### Requirement:
Pick out and copy each line of the records that contains the string "with". Letter case matters.

### Target position records:
*****

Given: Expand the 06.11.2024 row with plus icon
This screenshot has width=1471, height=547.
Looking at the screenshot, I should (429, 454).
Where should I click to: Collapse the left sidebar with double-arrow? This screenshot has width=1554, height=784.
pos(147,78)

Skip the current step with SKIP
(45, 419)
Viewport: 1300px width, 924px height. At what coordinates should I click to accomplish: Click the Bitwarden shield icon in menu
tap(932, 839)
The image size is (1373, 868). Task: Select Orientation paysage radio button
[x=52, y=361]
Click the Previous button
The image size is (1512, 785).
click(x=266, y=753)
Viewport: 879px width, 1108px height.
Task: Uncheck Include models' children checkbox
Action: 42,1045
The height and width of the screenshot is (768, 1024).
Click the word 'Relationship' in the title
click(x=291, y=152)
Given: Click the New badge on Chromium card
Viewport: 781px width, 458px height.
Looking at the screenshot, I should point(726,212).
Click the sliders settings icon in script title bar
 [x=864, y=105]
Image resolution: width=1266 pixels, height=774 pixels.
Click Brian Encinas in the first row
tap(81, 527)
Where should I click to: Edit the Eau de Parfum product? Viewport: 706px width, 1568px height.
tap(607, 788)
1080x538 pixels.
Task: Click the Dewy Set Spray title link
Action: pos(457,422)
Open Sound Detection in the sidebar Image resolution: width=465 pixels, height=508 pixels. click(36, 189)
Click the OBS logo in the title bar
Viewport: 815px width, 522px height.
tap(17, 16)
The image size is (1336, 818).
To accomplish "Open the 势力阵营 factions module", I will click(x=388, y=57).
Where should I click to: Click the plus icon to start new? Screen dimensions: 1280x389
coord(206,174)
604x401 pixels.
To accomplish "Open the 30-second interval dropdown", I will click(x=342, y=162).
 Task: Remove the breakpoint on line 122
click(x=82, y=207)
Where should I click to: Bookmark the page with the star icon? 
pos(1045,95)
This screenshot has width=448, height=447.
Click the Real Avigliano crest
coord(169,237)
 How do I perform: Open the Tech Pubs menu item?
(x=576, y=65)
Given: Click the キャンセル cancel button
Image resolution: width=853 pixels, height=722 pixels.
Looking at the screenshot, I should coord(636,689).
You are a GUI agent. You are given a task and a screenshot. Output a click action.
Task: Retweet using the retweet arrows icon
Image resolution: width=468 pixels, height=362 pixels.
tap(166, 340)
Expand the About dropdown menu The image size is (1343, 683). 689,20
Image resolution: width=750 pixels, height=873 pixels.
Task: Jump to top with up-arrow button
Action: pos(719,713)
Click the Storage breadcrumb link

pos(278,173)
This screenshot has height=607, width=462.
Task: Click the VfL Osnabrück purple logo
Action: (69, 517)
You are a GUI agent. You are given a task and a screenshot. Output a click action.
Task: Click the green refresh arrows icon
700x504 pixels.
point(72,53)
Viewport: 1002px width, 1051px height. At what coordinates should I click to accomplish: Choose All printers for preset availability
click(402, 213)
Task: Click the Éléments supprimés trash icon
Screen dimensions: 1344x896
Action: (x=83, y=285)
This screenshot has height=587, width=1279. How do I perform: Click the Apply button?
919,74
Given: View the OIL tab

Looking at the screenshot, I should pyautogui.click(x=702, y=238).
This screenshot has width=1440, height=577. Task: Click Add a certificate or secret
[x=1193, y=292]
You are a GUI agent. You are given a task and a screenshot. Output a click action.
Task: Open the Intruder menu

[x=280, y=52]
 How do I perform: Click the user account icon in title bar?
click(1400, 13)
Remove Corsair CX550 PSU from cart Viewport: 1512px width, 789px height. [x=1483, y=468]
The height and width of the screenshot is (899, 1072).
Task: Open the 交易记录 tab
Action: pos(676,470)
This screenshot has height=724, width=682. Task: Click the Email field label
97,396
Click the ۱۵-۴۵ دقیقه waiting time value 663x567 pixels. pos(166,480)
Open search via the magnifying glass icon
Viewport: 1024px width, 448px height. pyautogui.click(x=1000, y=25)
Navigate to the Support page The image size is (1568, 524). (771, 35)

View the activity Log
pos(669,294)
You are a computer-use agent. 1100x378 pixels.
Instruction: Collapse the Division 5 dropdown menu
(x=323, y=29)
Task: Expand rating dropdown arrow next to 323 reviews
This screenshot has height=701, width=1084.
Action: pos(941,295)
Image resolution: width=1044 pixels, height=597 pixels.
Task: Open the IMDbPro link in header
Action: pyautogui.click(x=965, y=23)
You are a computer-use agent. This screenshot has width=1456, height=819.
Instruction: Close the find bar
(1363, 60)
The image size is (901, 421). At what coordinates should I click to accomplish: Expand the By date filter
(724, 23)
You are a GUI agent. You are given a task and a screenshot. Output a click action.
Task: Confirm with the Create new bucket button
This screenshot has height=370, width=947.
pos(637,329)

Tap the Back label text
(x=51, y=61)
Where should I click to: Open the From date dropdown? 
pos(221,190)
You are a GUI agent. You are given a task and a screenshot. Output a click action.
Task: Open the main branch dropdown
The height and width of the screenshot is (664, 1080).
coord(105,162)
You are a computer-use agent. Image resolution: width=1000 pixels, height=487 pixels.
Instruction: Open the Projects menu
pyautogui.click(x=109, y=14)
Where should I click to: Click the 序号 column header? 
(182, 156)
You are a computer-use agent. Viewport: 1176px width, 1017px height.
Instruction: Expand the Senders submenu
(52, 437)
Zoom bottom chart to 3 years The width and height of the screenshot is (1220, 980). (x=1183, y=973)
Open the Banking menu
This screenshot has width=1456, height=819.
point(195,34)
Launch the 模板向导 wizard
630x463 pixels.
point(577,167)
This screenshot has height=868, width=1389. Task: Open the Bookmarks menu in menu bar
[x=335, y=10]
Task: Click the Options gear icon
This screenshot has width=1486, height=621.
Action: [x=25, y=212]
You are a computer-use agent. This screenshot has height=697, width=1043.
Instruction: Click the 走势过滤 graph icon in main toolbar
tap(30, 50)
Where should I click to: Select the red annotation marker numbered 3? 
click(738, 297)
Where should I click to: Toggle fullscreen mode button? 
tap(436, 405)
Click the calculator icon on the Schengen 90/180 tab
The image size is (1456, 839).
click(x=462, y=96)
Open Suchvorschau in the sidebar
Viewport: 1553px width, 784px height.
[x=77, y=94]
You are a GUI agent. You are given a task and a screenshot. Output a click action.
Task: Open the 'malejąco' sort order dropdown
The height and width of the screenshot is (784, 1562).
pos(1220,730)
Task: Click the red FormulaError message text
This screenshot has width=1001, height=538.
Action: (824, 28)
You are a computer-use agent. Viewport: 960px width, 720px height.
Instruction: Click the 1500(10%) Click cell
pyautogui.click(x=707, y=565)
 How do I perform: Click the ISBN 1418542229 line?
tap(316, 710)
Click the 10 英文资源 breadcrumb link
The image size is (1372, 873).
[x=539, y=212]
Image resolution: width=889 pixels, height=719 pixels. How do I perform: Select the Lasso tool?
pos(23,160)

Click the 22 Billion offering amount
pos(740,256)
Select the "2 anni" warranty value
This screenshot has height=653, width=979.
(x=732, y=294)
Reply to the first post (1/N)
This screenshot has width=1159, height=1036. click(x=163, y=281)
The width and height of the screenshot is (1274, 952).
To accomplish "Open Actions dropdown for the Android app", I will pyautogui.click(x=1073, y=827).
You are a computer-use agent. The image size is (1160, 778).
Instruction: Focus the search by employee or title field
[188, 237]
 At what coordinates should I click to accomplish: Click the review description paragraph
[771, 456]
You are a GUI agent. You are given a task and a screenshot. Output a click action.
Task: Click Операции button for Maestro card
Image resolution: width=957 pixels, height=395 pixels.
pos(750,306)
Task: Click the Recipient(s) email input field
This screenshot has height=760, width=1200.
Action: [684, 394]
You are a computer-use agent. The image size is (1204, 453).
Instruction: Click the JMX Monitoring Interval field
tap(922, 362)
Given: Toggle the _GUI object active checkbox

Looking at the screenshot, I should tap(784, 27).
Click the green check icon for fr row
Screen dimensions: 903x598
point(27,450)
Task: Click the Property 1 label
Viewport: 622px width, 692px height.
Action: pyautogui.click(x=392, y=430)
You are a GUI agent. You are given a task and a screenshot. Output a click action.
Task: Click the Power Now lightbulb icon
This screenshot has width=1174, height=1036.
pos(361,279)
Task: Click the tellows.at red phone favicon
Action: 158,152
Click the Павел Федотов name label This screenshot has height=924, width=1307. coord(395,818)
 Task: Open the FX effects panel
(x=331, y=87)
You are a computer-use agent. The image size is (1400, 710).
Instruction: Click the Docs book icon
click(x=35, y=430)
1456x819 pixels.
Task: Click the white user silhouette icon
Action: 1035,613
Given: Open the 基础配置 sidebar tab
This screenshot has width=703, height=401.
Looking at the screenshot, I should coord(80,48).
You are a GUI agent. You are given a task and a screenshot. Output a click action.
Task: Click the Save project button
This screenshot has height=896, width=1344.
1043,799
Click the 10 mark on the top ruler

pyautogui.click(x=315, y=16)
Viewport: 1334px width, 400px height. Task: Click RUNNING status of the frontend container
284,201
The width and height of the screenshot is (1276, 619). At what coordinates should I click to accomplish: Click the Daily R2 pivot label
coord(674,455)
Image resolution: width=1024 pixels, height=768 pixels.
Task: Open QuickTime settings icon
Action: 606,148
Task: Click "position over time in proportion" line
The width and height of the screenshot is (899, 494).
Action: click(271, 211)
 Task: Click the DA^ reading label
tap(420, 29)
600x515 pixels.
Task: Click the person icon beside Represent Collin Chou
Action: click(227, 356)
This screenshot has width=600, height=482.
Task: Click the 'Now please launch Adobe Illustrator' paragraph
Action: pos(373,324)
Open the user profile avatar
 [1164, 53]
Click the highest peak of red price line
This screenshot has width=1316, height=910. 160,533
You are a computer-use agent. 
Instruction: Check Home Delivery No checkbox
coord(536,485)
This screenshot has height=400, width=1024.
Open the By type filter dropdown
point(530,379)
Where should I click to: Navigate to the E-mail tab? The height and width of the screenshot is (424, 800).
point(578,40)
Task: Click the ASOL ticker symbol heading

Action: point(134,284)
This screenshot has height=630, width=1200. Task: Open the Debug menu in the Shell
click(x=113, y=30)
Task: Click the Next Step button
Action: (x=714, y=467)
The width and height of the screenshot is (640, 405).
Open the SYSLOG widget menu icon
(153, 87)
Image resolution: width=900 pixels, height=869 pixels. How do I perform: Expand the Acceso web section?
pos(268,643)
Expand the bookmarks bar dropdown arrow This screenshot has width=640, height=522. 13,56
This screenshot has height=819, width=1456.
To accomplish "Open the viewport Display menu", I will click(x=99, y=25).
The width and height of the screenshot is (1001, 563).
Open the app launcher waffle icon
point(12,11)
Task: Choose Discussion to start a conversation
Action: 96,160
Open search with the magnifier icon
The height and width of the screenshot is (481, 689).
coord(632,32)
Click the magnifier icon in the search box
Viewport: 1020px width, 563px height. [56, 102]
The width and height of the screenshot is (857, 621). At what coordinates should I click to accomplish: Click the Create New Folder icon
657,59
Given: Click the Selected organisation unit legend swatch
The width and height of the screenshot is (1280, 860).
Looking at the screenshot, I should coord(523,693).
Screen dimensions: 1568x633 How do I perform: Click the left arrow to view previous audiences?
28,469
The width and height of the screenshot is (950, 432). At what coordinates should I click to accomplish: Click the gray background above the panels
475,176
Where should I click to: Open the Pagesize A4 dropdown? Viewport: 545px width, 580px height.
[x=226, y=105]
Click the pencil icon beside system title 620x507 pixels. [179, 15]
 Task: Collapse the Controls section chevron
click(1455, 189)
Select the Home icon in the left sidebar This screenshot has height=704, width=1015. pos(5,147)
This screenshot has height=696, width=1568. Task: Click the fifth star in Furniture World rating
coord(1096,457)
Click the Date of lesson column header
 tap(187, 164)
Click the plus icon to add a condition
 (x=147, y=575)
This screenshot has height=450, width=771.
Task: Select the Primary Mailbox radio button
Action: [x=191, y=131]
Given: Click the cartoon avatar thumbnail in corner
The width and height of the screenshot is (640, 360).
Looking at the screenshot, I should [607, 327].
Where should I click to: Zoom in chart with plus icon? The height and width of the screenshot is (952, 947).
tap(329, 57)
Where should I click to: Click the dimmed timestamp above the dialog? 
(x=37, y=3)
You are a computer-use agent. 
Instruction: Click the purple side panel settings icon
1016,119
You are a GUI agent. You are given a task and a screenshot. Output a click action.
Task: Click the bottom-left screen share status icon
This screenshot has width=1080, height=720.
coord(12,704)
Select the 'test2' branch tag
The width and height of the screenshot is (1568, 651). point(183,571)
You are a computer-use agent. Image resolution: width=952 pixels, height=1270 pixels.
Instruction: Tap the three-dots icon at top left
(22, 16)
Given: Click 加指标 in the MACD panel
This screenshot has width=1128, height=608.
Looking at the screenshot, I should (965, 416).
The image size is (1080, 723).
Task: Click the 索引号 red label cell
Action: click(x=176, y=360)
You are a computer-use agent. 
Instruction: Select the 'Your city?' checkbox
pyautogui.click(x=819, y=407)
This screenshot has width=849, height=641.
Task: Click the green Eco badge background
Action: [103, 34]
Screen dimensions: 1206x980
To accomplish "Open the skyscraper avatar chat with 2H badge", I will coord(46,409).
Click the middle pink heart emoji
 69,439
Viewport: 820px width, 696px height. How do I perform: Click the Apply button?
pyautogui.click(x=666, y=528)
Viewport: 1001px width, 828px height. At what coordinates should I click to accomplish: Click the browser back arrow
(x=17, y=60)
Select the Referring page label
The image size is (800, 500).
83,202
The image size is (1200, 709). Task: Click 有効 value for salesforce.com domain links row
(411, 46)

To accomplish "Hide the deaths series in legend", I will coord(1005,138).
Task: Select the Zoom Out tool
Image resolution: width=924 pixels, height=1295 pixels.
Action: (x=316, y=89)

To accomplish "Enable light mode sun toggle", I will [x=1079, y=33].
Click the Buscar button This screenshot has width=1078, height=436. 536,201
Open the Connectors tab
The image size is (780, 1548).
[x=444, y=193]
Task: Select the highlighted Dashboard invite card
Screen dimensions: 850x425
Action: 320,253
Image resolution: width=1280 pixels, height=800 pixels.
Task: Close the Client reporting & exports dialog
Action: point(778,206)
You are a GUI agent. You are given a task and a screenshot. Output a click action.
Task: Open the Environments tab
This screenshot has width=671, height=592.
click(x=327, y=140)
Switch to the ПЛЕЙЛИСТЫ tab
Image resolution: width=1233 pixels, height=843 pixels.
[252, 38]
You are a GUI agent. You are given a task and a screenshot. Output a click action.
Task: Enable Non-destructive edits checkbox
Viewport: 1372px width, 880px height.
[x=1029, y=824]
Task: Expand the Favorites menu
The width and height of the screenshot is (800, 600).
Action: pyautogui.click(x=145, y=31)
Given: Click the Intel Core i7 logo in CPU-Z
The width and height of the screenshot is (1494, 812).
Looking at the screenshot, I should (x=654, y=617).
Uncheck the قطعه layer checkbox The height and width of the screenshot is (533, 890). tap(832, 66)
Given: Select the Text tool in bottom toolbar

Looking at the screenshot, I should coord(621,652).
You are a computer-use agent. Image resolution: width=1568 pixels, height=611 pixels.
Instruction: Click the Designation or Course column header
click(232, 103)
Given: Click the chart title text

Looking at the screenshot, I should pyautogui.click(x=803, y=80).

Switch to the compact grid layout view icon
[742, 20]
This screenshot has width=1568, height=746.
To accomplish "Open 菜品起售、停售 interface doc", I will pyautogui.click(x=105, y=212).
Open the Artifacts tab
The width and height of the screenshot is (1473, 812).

*****

### Complete response:
Given: Expand the 06.11.2024 row with plus icon
Where should I click to: Collapse the left sidebar with double-arrow? This screenshot has width=1554, height=784.
Skip the current step with SKIP
Where should I click to: Bookmark the page with the star icon? 
Task: Jump to top with up-arrow button
Task: Confirm with the Create new bucket button
Open search with the magnifier icon
Where should I click to: Zoom in chart with plus icon? The height and width of the screenshot is (952, 947).
To accomplish "Open the skyscraper avatar chat with 2H badge", I will coord(46,409).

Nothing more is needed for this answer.